Harvard Medical School
Research in the Polyak laboratory is dedicated to the molecular analysis of human breast cancer.
Our goal is to identify differences between normal and cancerous breast tissue, determine their consequences, and use this information to improve the clinical management of breast cancer patients. We have devoted much effort to develop new technologies that allow for the comprehensive molecular profiling of cells isolated from primary human tissue samples. Using these methods we have been at the forefront of studies analyzing purified cell populations from normal and neoplastic human breast tissue at genomic scale and utilizing interdisciplinary approaches for the better understanding of clinical breast cancer.

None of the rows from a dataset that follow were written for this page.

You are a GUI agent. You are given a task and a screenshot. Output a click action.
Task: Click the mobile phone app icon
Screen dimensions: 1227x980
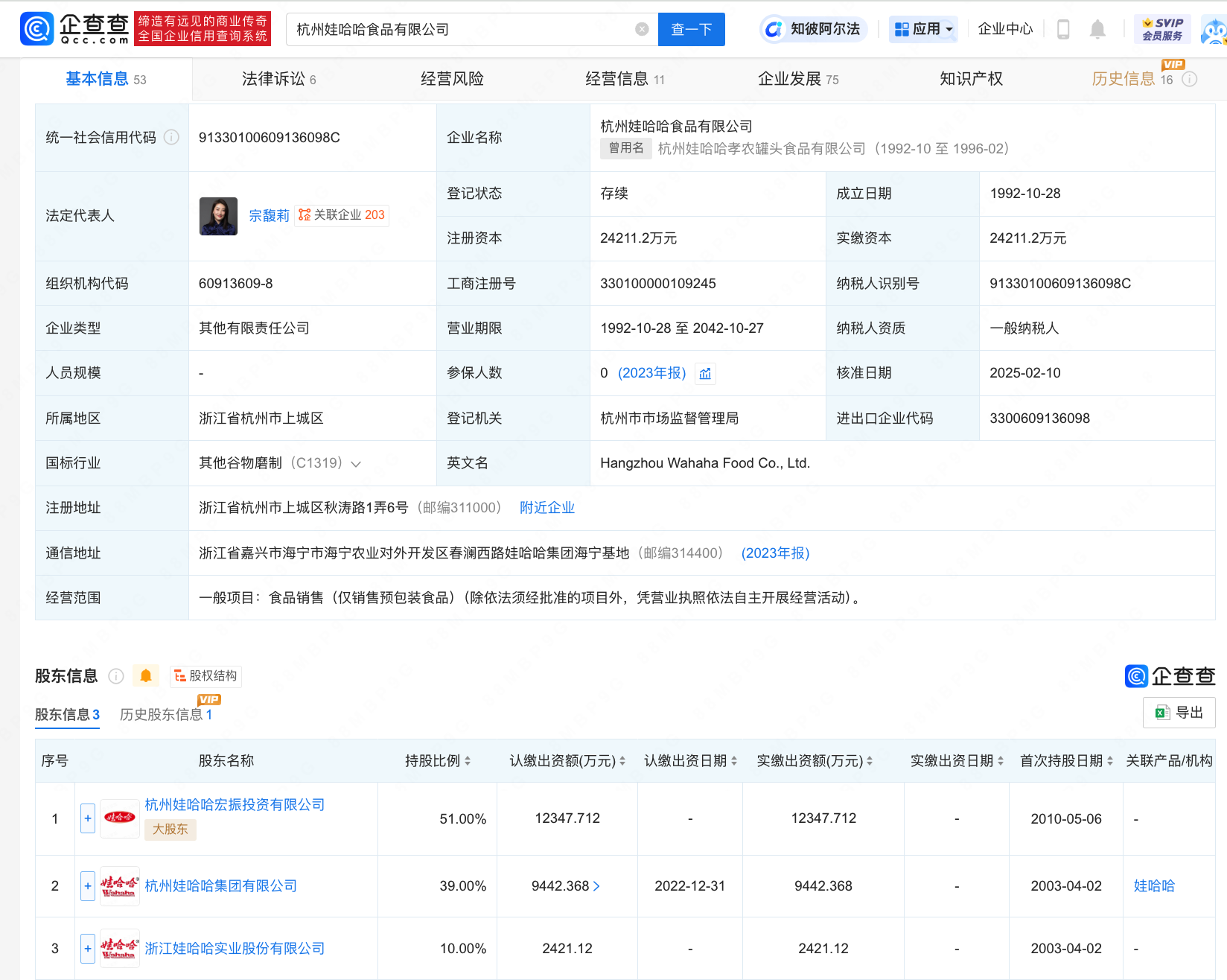tap(1063, 29)
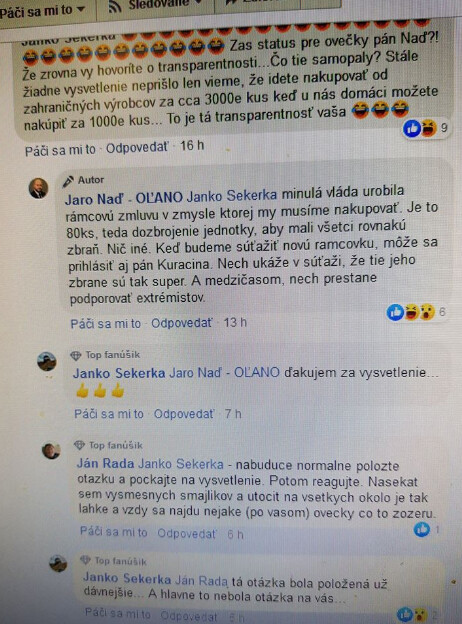Click the Autor pen badge icon

[68, 181]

We characterized molecular alterations that occur during breast tumor progression using SAGE (Serial Analysis of Gene Expression) for gene expression profiling, SNP (Single Nucleotide Polymorphism) arrays and array CGH (Comparative Genomic Hybridization) for genetic changes, MSDK (Methylation-Specific Digital Karyotyping) for the characterization of global DNA methylation profiles, and ChIP-Seq (Chromatin Immunoprecipitation and next generation sequencing) for the analysis of histone modification patterns.

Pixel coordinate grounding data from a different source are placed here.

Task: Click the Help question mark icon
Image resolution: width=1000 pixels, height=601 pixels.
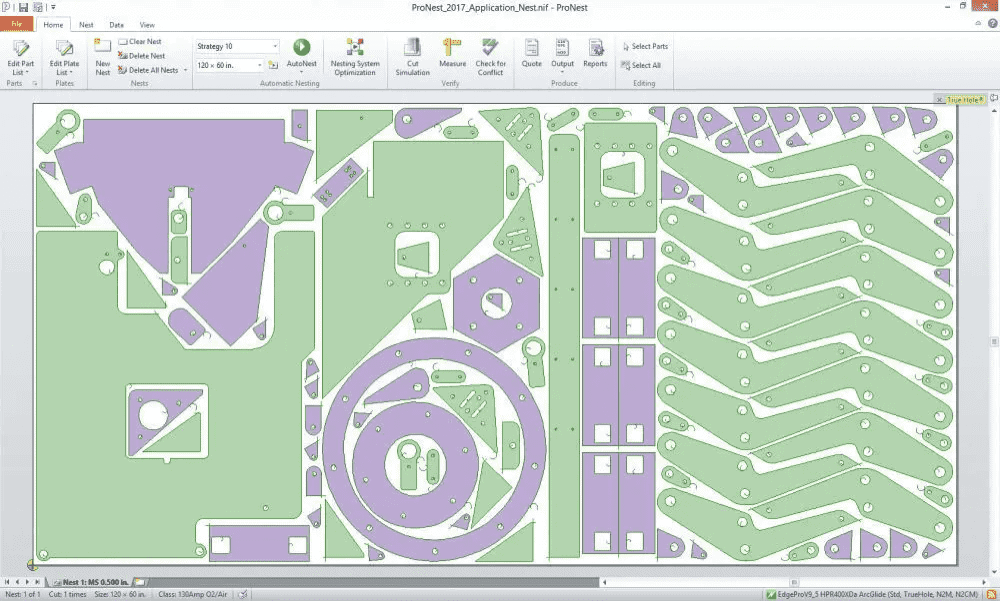Action: (x=991, y=24)
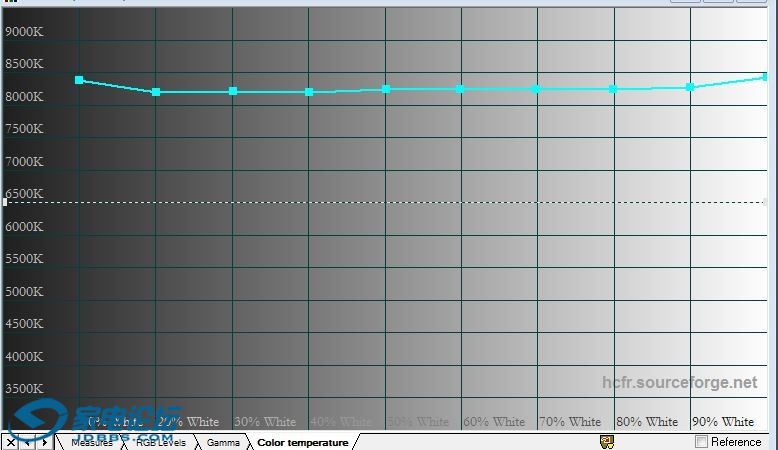This screenshot has width=778, height=450.
Task: Click the 30% White measurement point
Action: tap(233, 91)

In addition to analyzing the tumor cells we also investigated all cell types that compose normal breast tissue and in situ and invasive breast carcinomas. Using these approaches we determined that gene expression and epigenetic changes occur in all cell types during breast tumor progression, whereas clonally selected genetic alterations are restricted to tumor epithelial cells. Several of the genes we identified as aberrantly methylated in breast cancer, including the SCGB3A (HIN-1) gene, are candidate diagnostic or prognostic markers.
Based on our results we also proposed that the in situ to invasive breast carcinoma progression is determined by interactions among epithelial, myoepithelial, and stromal cells and that progression occurs due to the loss of normal myoepithelial cell function. These findings change the way we approach breast tumor progression, the identification of patients with high risk for progression, and can be used for designing better cancer preventative interventions.

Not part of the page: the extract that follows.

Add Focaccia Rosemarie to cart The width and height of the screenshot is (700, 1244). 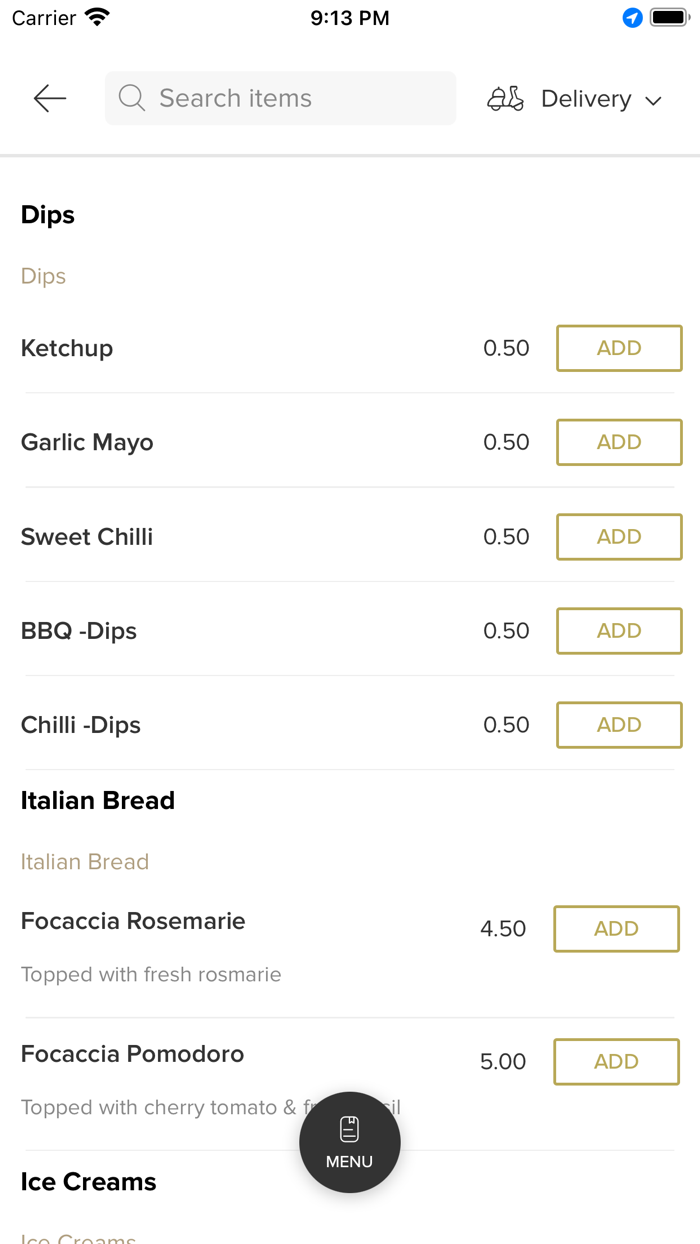click(616, 929)
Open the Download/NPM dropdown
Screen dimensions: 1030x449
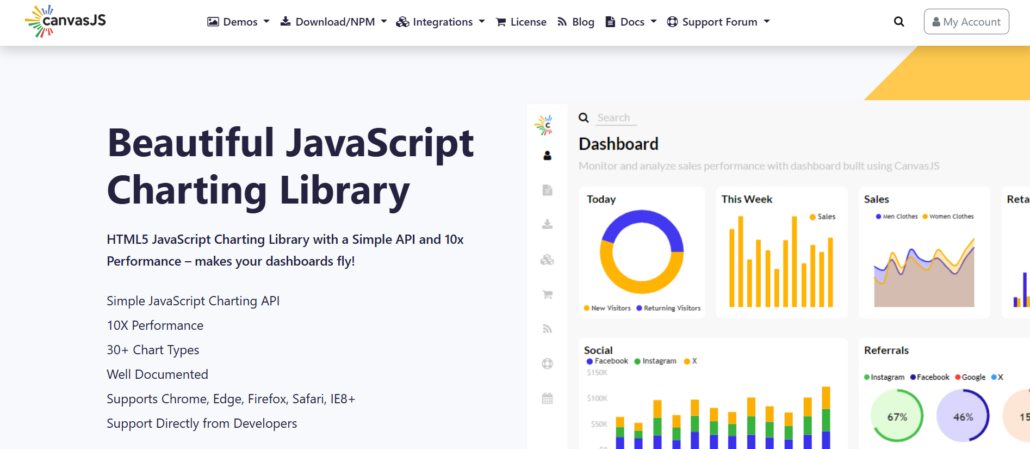(x=333, y=22)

We have also characterized cells with stem cell characteristics from normal mammary epithelium and breast carcinomas. In the normal breast, we have been investigating molecular alterations induced by factors that influence breast cancer risk including pregnancy, breast density, and hereditary mutations in breast cancer genes with the aim of better understanding these changes and exploiting them for breast cancer preventative approaches.
In breast cancer, we have been analyzing mechanisms that underlie intra-tumor heterogeneity including genetic, epigenetic, and non-hereditary changes, and the clinical consequences of intra-tumor diversity with special emphasis on tumor progression and therapeutic responses. We study breast tumors as ecosystems and apply ecological and evolutionary methods to better understand the clinical implications of tumor heterogeneity.